The Weekend Round up 30.7.18
We hope you enjoyed the weekend, here are all the stories you need to catch up on this weekend.
One of the big stories from the weekend is that British parliamentary committee says the UK government should hold technology companies responsible and liable for "harmful and illegal content on their platforms,"
CNN Cover it well enough, it will be interesting to see how this develops into the policing of marketing content across platforms.
The BBC reported on the campaign run by Canadian company Aggregate AIQ and the targeting for the pro-Brexit campaign, the story is interesting to social media marketers however due to the way the ads were micro-targeted and used emotive messaged to drive the reaction. It is also interesting to see that a football competition fronted by Ian Botham was also used at the outset for data collection, perhaps not the most transparent of campaigns but an interesting case study regardless.

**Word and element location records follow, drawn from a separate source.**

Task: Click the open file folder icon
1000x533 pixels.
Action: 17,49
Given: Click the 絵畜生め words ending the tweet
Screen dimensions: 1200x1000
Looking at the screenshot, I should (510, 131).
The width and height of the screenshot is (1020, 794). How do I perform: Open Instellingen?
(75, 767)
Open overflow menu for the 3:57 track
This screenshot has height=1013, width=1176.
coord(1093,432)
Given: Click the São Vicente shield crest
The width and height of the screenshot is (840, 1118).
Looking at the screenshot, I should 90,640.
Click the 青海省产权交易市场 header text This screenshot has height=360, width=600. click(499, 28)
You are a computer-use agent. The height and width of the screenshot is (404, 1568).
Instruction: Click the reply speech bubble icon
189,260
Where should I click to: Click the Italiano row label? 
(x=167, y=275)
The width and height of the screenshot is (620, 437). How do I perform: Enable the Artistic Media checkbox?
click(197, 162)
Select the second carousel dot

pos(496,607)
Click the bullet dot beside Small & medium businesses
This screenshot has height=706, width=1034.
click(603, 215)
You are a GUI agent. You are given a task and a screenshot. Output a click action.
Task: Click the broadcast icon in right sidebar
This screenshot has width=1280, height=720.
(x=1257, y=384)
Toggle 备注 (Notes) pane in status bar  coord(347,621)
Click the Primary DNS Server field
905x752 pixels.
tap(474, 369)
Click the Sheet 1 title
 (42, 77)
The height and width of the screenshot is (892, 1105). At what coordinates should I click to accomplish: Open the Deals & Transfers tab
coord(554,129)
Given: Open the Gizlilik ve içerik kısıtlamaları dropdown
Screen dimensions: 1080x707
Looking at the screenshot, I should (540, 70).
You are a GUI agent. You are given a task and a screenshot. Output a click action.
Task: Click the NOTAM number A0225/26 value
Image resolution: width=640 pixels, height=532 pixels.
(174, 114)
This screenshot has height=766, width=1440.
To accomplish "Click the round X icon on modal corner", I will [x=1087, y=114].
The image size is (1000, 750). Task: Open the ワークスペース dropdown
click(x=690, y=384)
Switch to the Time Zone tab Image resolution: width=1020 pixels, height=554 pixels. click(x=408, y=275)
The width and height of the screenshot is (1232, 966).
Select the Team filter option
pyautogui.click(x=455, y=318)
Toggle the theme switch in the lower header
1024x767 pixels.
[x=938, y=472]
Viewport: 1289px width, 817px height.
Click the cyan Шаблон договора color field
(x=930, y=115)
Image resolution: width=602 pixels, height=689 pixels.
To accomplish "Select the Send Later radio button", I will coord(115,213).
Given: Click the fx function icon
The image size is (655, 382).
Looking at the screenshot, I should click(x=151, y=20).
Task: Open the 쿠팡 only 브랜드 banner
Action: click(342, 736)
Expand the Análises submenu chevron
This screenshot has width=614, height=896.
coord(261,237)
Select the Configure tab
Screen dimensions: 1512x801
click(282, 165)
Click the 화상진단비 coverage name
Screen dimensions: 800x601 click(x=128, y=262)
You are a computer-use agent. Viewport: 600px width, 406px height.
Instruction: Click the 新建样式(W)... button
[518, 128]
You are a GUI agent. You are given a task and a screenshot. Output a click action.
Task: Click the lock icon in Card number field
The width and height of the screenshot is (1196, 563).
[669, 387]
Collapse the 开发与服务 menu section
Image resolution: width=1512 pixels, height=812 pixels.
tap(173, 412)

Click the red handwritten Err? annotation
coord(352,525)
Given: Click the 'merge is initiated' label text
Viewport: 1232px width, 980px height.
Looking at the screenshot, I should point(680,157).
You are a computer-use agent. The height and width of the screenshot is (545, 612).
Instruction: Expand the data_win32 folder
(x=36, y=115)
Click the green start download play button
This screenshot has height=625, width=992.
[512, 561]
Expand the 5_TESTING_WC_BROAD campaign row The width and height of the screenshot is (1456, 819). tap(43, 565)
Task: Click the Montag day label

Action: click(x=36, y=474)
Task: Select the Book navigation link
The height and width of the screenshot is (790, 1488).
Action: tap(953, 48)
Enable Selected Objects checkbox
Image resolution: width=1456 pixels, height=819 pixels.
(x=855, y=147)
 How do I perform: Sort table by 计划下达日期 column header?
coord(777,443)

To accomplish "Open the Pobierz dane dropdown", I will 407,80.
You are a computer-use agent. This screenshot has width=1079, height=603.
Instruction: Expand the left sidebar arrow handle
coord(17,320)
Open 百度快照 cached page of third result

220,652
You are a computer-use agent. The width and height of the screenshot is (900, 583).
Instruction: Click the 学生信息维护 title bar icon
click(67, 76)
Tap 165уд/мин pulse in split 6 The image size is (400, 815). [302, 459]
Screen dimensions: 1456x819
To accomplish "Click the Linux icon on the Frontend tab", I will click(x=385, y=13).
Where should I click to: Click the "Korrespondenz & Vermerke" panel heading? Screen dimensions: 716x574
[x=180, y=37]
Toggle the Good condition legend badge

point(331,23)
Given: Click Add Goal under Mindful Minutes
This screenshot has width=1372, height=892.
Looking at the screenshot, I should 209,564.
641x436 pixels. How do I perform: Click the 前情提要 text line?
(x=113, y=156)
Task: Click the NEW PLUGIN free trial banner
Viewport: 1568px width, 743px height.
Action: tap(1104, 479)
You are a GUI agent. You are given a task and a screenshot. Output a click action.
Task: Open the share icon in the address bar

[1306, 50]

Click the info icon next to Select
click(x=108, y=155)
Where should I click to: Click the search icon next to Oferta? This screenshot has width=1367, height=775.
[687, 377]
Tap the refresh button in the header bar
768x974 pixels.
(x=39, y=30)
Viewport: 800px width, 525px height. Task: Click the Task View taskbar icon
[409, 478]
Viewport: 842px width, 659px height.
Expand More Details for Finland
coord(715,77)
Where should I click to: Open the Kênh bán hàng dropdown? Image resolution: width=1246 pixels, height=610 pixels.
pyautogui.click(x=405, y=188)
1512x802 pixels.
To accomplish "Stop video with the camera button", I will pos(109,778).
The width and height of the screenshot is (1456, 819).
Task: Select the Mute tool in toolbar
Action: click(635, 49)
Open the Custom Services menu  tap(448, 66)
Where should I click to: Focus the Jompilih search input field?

Another BBC story looking at Matthew Rothenberg's Emoji Tracker data for the most popular emojis used on twitter and of course the least used, and here are the least popular
Input symbol for Latin capital letters (top left)
Non-potable water symbol
Input symbols for symbols
Input symbol for Latin small letters
Input symbol for Latin letters
Do not litter symbol
Mountain railway (bottom right)
Twitter said on Friday it will begin a “more aggressive enforcement” of its community reports Fortune. This is part of the continued crackdown to improve the quality of the user experience on the platform.
Not a great week for the two social media powerhouses on the stock markets, 20% off the shares for Twitter (worth a reported £3.8 Billion) Here the guardian sheds some light on this. The Guardian looks into this widely reported story.
Another .story circulating this morning is that the popular theme for YouTube has now been released on Android as covered by TechRadar After YouTube introduced a dark mode to its desktop site last year and migrated the feature to iOS in March this year, it’s finally starting to arrive for Android users.
Atlassian is discontinuing its chat apps Stride and Hipchat and handing the blueprints over to Slack reports wired.